After a while, Shiori stepped back to unload the tray of drinks. When she headed for the door, they waited in stony silence for her to close it behind her and go downstairs. Then Kurama spoke, short and curt. "Your wife will recover. But her Dragon---"

"It's not your fault." Something's up with Kurama. He's evasive, angry---but I lack the strength to find out why.

Hiei almost asked that the kids be brought to stay in the room with them. But he heard Kaasan, talking to Michael: "An apple, that's right! Aren't you a clever little man! Now can you tell me which is the tangerine?"

Smiling, he realized they were in good hands, then stifled a yawn.

"I'll help you to the guest room," Kurama offered.

Hiei shook his head "I'm getting in with her."

"That's an awfully small bed."

"We're an awfully small pair."

"Suit yourself. At least let me help you into bed."

"Try it and you'll discover exactly how tough I am." Hiei made his way over to Shay-san, who was curled now in fetal position. Cautiously, he slid into bed at her feet. Aching stem to stern, he couldn't raise enough ki to keep her warm, but he managed to fit himself around her.

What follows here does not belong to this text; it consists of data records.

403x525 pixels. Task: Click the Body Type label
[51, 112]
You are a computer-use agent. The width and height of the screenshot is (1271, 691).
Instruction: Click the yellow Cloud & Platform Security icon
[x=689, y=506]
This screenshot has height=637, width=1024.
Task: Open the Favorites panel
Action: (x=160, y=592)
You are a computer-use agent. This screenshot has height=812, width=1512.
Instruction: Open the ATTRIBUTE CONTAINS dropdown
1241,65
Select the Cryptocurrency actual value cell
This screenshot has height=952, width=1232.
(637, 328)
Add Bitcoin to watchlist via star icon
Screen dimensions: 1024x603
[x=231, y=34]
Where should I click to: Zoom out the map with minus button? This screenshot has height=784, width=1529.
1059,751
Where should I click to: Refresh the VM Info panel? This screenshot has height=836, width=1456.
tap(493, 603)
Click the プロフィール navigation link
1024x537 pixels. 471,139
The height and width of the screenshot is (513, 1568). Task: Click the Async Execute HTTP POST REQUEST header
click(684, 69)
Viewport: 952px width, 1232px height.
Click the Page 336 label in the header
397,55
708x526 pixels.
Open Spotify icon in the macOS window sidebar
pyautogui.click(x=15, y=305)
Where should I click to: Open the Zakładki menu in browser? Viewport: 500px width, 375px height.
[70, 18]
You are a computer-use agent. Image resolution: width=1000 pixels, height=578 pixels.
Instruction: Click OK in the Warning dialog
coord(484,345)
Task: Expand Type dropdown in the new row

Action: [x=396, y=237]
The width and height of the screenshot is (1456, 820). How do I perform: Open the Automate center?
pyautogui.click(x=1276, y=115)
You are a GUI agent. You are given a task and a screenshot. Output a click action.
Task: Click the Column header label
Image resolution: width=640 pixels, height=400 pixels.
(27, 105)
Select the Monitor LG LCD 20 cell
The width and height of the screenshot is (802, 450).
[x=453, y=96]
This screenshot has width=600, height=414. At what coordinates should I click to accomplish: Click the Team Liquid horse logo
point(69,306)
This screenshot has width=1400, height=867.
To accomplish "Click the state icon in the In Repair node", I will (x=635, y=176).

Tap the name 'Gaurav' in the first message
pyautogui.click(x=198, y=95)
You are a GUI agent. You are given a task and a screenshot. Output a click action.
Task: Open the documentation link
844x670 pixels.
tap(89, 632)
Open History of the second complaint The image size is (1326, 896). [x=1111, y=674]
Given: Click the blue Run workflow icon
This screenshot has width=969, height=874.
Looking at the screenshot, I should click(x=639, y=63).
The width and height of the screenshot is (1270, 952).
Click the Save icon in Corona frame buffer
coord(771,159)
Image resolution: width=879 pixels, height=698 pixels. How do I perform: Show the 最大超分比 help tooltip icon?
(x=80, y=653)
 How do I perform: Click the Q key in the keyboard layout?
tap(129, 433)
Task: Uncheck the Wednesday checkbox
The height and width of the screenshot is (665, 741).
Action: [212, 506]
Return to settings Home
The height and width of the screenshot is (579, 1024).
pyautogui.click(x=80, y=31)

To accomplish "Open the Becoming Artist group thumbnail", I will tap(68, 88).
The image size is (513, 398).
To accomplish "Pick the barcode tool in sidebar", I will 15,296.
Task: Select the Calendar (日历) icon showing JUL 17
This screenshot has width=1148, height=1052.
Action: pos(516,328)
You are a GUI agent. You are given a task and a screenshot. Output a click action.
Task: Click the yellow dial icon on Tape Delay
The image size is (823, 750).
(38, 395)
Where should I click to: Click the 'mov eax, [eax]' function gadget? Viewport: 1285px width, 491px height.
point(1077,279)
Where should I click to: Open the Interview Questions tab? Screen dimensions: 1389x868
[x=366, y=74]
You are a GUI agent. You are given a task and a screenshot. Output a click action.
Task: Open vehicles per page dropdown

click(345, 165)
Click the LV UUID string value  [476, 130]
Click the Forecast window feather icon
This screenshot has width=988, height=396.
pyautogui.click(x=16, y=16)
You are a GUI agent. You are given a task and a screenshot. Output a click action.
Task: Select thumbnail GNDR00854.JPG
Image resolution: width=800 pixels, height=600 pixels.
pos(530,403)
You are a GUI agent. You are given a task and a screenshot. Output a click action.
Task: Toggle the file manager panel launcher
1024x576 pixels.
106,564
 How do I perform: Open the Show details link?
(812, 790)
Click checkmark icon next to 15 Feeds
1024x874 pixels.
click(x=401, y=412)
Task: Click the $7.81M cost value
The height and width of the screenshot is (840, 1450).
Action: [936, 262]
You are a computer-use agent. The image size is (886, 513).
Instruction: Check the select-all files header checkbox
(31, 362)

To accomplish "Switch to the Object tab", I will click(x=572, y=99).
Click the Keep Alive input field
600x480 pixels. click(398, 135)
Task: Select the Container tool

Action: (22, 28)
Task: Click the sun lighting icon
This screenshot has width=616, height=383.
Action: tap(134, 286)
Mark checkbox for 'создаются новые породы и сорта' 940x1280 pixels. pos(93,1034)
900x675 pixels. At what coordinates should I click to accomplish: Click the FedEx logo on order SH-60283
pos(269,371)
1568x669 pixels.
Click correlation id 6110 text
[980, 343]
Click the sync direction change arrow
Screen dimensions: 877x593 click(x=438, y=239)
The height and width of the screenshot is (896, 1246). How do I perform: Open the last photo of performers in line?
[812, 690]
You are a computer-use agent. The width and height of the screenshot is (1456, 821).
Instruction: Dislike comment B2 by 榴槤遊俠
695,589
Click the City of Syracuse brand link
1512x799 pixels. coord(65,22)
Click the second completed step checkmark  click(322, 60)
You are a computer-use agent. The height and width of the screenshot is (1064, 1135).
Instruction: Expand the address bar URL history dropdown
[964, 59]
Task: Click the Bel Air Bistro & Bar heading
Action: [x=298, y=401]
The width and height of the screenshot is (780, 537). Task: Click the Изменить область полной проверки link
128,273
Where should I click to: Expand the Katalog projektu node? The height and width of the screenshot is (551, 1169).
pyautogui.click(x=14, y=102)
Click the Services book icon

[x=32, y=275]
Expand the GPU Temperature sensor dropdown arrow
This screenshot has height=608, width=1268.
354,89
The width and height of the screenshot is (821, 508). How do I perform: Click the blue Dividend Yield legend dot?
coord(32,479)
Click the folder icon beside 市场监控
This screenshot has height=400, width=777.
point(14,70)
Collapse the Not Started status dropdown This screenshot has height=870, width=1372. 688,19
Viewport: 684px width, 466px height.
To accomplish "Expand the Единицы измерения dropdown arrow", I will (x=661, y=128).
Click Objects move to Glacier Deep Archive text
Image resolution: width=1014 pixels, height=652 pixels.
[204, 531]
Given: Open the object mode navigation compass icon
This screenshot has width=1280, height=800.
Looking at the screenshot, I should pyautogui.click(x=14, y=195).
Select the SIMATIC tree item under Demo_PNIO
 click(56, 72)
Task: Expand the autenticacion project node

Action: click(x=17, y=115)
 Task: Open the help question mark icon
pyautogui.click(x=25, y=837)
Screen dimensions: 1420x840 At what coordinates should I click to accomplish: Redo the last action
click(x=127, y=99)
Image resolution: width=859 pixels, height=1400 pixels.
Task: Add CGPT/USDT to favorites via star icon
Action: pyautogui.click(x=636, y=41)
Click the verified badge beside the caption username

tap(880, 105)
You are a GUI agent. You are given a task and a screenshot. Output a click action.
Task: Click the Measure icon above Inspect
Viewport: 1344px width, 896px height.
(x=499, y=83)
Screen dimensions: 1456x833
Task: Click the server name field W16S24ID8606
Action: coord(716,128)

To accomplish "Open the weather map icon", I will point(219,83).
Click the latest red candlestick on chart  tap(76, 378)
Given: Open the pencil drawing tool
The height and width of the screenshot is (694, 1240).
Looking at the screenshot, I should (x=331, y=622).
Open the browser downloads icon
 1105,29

Kurama went to the door, pausing to snap off the light. "I really do have to look in on you," he said. "So spare me the death threats. When you wake, Kaasan will have made you something to eat. And tea, if I'm any judge of character."

Hiei heard him, but could not find the energy to respond. He slept, his dreams filled with nightmare images of bloody explosions.